Let’s take a Row movement as an example. A simple DB Row. Because it is short overloaded, you will fail in the ability to complete a FULL REP, but you will still be able to manage 90% of the range of motion. In effect, this is exhausting the short position (the contraction), but it isn’t fully training the lower portions of the range of motion (which are potentially MORE beneficial ranges for hypertrophy).

This is precisely why I’ve began using two new tools in my programming of short overload movements:

1. Partial reps after failure
This means that you successfully reach “failure” of full range of motion reps. Then, despite your maximum effort to achieve a full rep, you only can achieve 80-90% of the rep. I will usually program these in sets of 3-6 partials, where you may see the range of motion finish at 25-40% of the full range of motion (as you would expect ROM to decline with each partial rep, due to accumulation of fatigue)

2. Reverse Dropset
More rarely will I use the Reverse Dropset. It is more of a sledgehammer approach, where the partials may be considered a bit less demanding. In a reverse dropset:

A. Complete FULL REPS to 1-2 Reps from failure
B. QUICKLY add 20-25% weight
C. Accumulate partial reps to equal the “full reps” achieved

Example:
DB Row 60# x 9 Reps (1-2 reps from fail)
Quickly switch out to the 80# DB
Accumulate approx 9 partial reps with 80#

The Progression of Proximity to Failure

Across the various movements programmed, we will see two different progression models.

For the lengthened overload movements, we discussed above:

Week 1: 3-4 reps from failure
Week 2: 2-3 reps from failure
Week 3: 1-2 reps from failure
Week 4: ~1 rep from failure

For the short overload movements, it may look like this:

Week 1: 1-2 reps from failure
Week 2: 0-1 reps from failure
Week 3: Add partial reps
Week 4: Reverse Dropset (or more partial reps)
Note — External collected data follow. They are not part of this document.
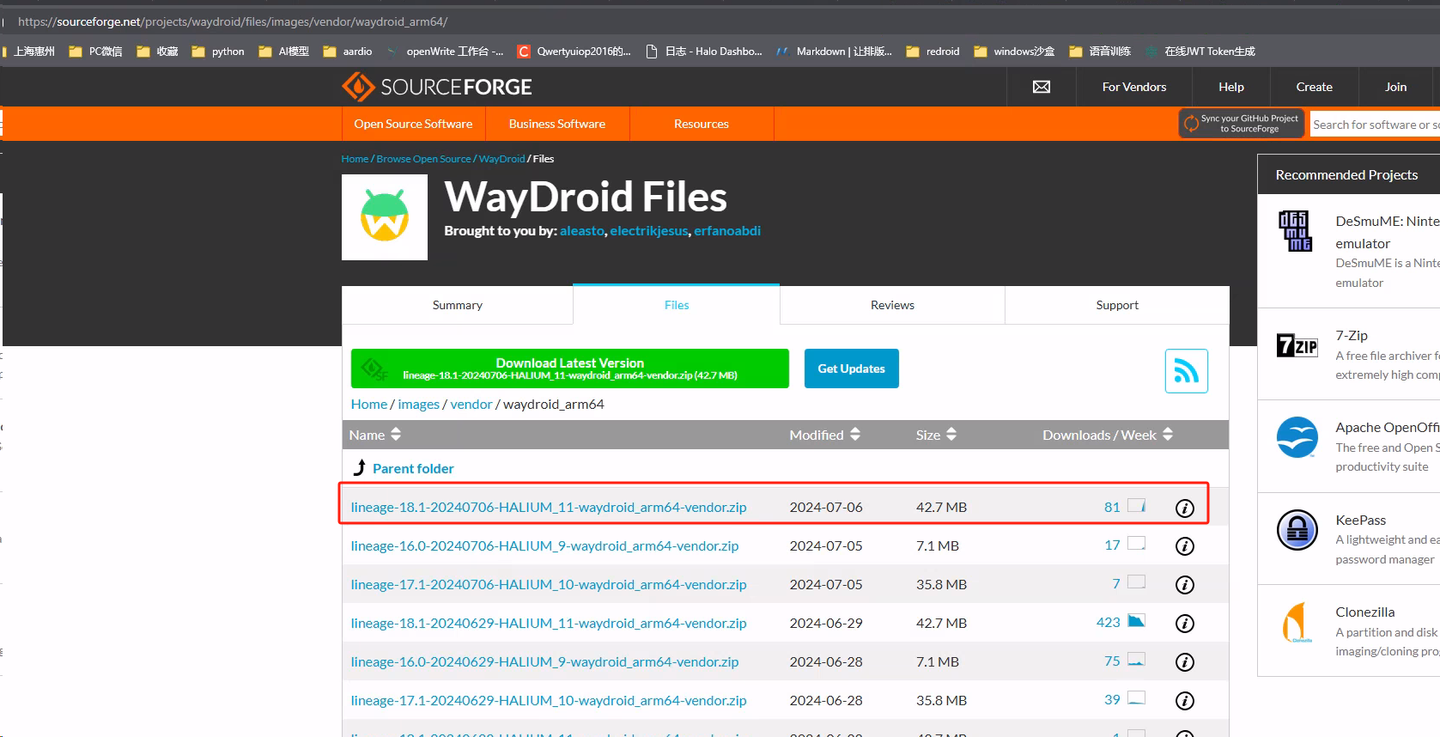The width and height of the screenshot is (1440, 737).
Task: Click Download Latest Version button
Action: [x=569, y=368]
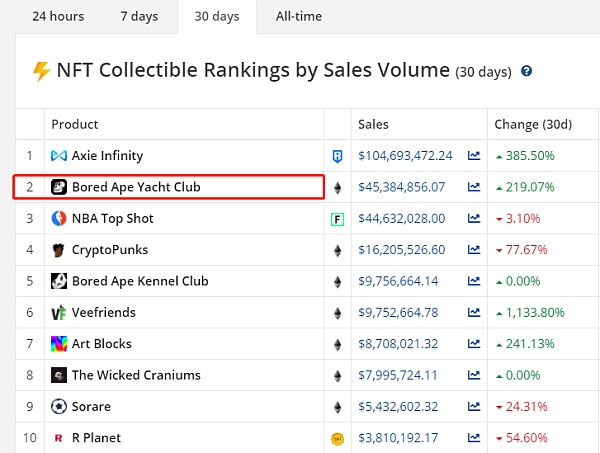
Task: Open sales chart icon for Axie Infinity
Action: (x=474, y=156)
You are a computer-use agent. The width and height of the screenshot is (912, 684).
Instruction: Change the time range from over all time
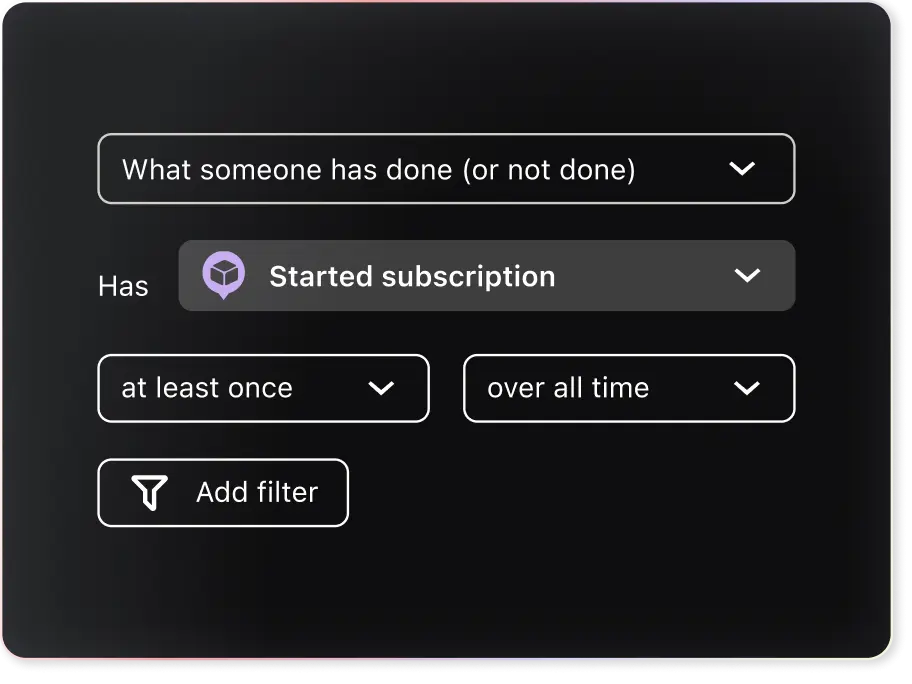point(629,388)
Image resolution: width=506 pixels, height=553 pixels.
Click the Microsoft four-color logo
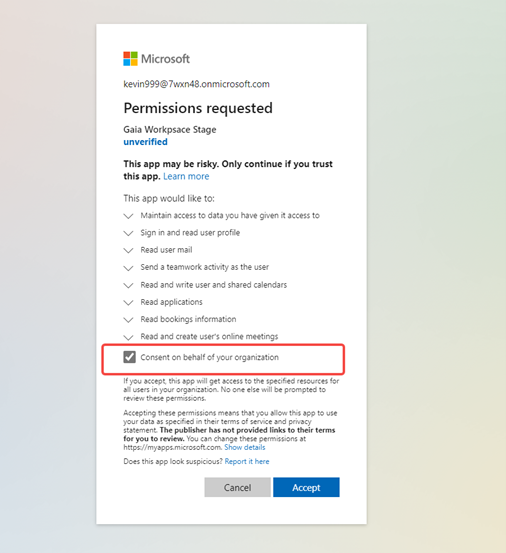coord(130,59)
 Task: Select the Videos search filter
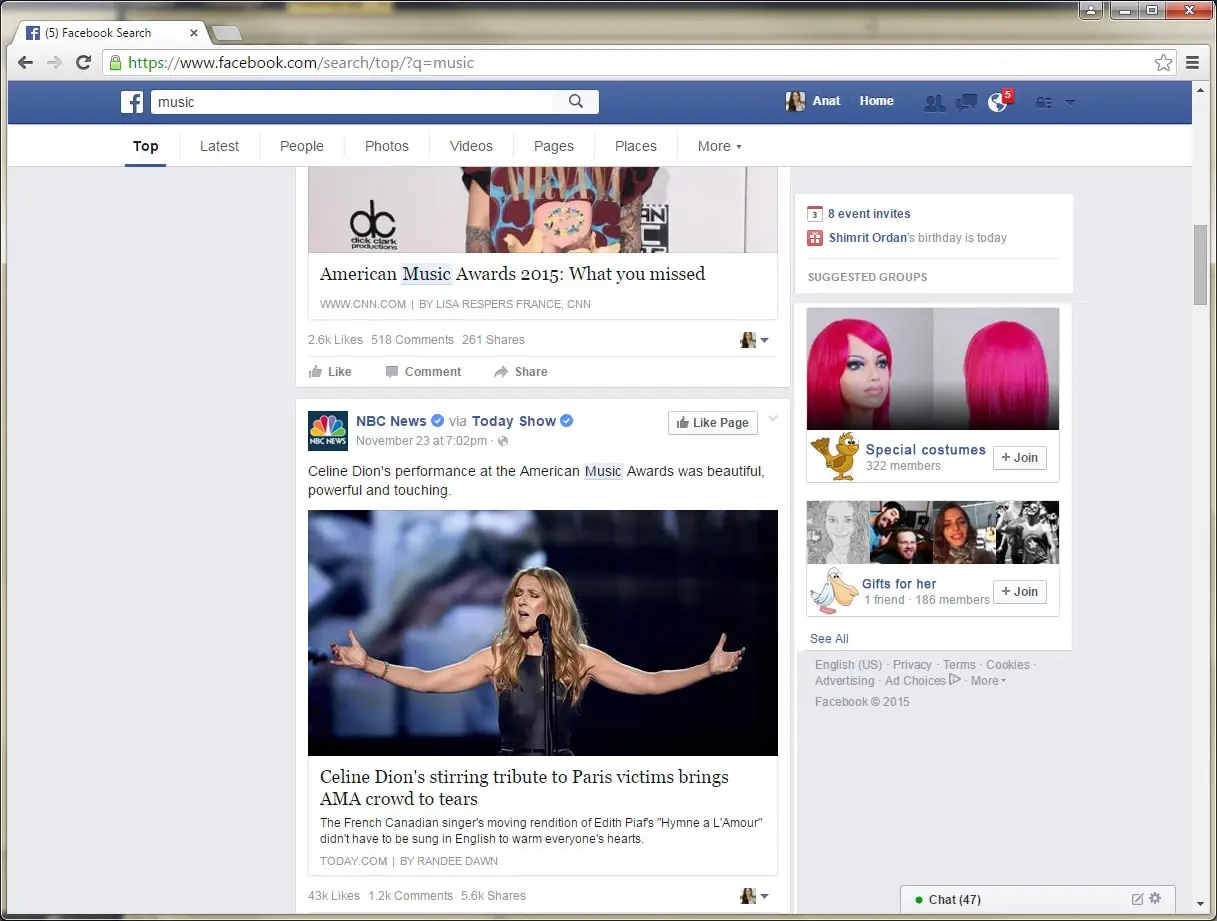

We have the confounding variable of handling lengthened overload isolation movements. We can’t do “partials” in something that fails at the bottom.

Imagine doing a DB Fly after failure. You’d just get stuck at the bottom, so it is not conducive to the use of partials.

The “rest/pause” set is a great way to add intensity to isolation movements without incurring a ton of fatigue (as would be the case if you tried to do rest/pause sets on a squat or RDL).

In a rest/pause set, you complete a set close to failure. Then rest an INCOMPLETE amount of time. Usually this is somewhere between 10-30 seconds. You will then continue to accrue reps on the same exercise. In application, it may look like:

DB Fly x 10-12 Reps
Rest 15-20 seconds
DB Fly x 4-6 Reps
Rest 15-20 seconds
DB Fly x 3-5 Reps

In effect, we’ve accumulated a ton of super hard reps close to failure, but did this in a time-effective manner. Instead of using normal “full rest” and having to do these initial “easy” reps, just to get to the hard stuff, we essentially get right to the good stuff.